Alors que chaque pôle de Mars sort de son hiver, on observe, en effet, des taches comparativement blanches qui l’entourent. Elles sont généralement situées aux latitudes de 84° à 82°, c’est-à-dire à 6 ou 8 degrés du pôle, bien qu’elles puissent s’étendre quelquefois jusqu’à 60° et même 55° de latitude, sur un arc de 60 à 70 degrés ; elles disparaissent en totalité ou en partie, l’été suivant, lorsque le pôle est resté tourné vers le Soleil. Les bords s’évanouissent rapidement, mais les taches voisines du pôle persistent pendant plusieurs mois.

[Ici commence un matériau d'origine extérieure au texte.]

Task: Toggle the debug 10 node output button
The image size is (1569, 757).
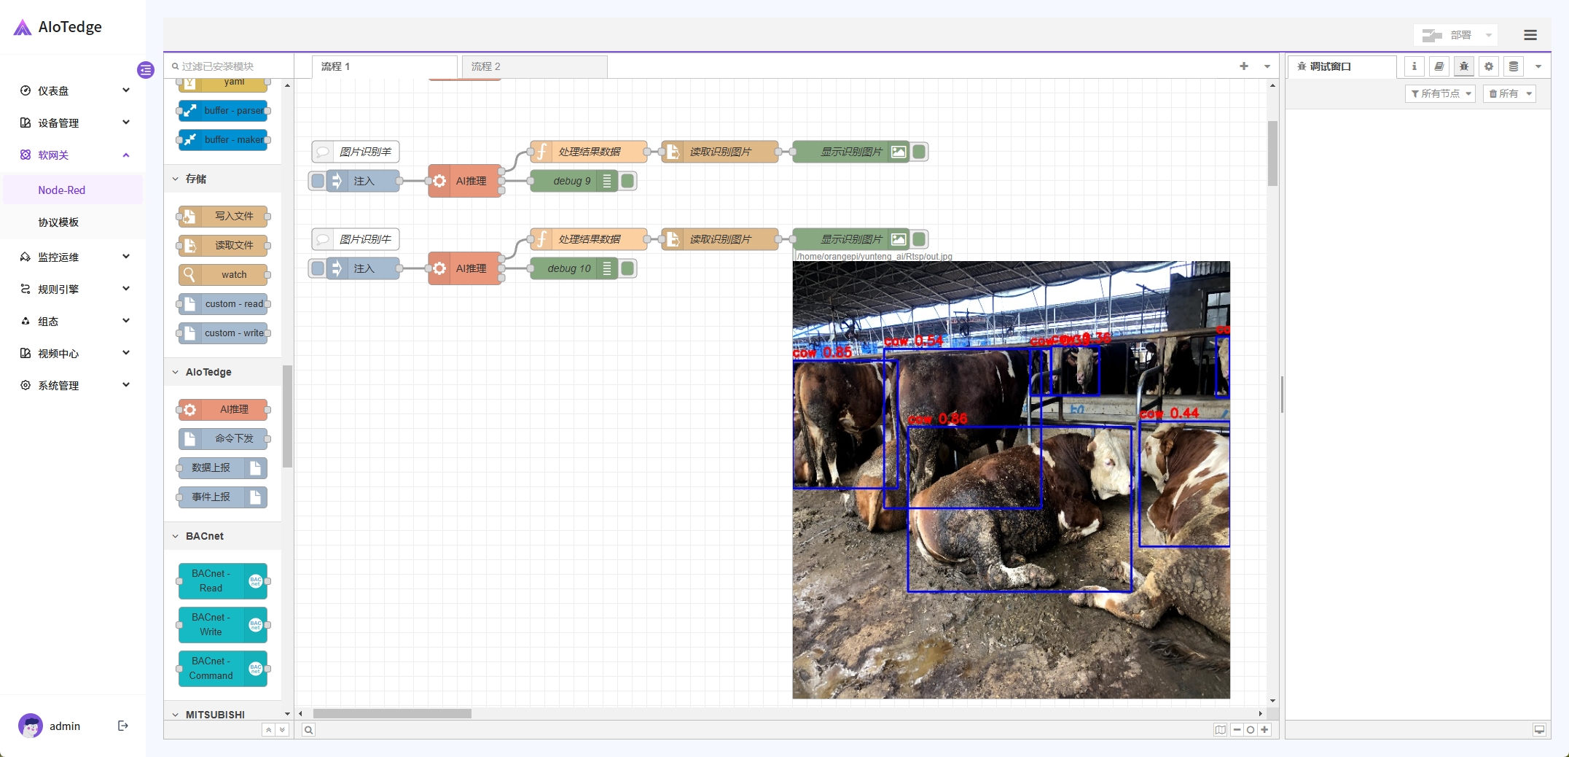Action: (627, 268)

Ces phénomènes admettent la très simple interprétation suivante, qui est d’ailleurs généralement acceptée : ces taches sont des neiges polaires qui se forment ou qui fondent selon les saisons ; mais l’entreprise d’expliquer comment une planète, recevant moitié moins de lumière et de chaleur que la Terre, puisse jouir à ses hautes latitudes d’un hiver si doux et d’un été si chaud a toujours été jusqu’ici considérée comme difficile.
Le Dr Bates avance[1] que ces taches polaires pourraient bien être des plages d’acide carbonique (CO²) et sa théorie a pour elle d’avoir trouvé quelque crédit auprès du Prof. Campbell, de la Section astronomique de Lick, à l’Université de Californie.
Mais aucune autorité ne nous explique ni ce que serait devenue l’eau qui a pu exister sur la planète et qui aurait été condensée avant l’anhydride carbonique, ni pourquoi, après l’évaporation de ce dernier, nous n’apercevons pas la neige et la glace, blanches également, qui ont dû être formées et précipitées bien avant que la planète eût atteint la température extrêmement basse à laquelle se congèle l’anhydride carbonique. Avant que cette interprétation remarquable soit l’objet d’une discussion, il faudrait établir que l’eau n’a jamais existé sur Mars, car elle eût été congelée d’abord et eût recouvert la planète d’une couche blanche sur laquelle la condensation et la fusion de l’anhydride carbonique, également blanc, seraient invisibles. Et la même objection peut évidemment être opposée à toute autre substance ayant un point de fusion compris entre ceux de l’eau et de l’anhydride carbonique. Quel que soit le point de fusion de la substance qui cause les calottes polaires de Mars, il est nécessairement le plus élevé qui puisse se rencontrer dans la série des constituants de l’atmosphère de la planète, car aussitôt après sa fusion nous observons la surface générale de l’astre.